Right now you pick the engine via the Playwright MCP flag that Assrt forwards. The CLI spawn point is at /Users/matthewdi/assrt-mcp/src/core/browser.ts line 296 (the `args` array). For a full three-engine sweep, you call `assrt run ...` three times in a loop with `--browser chromium`, `--browser firefox`, `--browser webkit` (a one-line patch to cli.ts forwards the flag). Because the plan is a plain file at /tmp/assrt/scenario.md, the three runs read the same source. Results land in /tmp/assrt/results/<runId>.json; a shell loop that diffs the three result files is enough to surface which engines passed and which did not.

Does Assrt lock me into anything Playwright-specific?

The artifact you keep is /tmp/assrt/scenario.md, a plain Markdown file with #Case blocks. If Playwright is replaced tomorrow by something else, the plan still reads like English and can be re-executed by any runner that can interpret it. Compare that to a `.spec.ts` file full of `await page.getByRole('button', { name: 'Submit' }).click()`. That file is bound to Playwright's locator API by design. The layout of /tmp/assrt is defined at /Users/matthewdi/assrt-mcp/src/core/scenario-files.ts line 16 (ASSRT_DIR), lines 17-20 (SCENARIO_FILE, SCENARIO_META, RESULTS_DIR, LATEST_RESULTS). Everything is a flat file you can check into Git next to your app.

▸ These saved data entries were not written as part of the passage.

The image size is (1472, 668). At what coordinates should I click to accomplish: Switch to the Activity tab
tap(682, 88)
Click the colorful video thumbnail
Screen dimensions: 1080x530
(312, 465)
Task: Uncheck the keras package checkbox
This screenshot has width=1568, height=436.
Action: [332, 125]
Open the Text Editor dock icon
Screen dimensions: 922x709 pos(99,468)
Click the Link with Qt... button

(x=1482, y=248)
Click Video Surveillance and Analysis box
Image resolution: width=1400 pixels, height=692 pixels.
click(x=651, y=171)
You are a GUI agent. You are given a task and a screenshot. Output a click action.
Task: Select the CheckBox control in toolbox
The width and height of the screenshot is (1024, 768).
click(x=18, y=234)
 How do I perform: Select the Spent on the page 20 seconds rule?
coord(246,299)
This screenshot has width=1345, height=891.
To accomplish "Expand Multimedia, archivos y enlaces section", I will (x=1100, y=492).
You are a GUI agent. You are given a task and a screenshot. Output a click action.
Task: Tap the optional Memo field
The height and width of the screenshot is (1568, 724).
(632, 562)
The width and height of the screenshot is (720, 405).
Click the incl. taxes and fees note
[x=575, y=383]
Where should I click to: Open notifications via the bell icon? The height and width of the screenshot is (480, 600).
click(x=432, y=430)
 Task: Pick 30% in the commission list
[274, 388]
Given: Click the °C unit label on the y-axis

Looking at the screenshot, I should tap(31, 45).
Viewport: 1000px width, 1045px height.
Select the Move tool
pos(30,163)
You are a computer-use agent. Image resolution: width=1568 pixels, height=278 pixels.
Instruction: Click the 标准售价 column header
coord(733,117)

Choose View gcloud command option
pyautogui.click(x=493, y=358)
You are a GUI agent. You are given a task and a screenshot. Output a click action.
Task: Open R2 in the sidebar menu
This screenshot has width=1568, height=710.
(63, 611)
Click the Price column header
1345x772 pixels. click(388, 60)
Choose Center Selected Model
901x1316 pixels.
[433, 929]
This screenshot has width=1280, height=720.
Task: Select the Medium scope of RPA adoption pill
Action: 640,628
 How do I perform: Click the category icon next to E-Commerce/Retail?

How do I pick an engine on first run?

Default is Chromium via persistent profile at ~/.assrt/browser-profile (see browser.ts:313). For WebKit or Firefox, pass `--browser webkit` or `--browser firefox` through to Playwright MCP. For extension mode (connecting to your already-running Chrome with all your cookies and logins intact), pass `--extension`; a token flow prints a command you run once to get the token, then Assrt saves it to ~/.assrt/extension-token for future runs. The token resolution chain lives at browser.ts:228-254. Engine choice is orthogonal to the plan; the same scenario.md runs either way.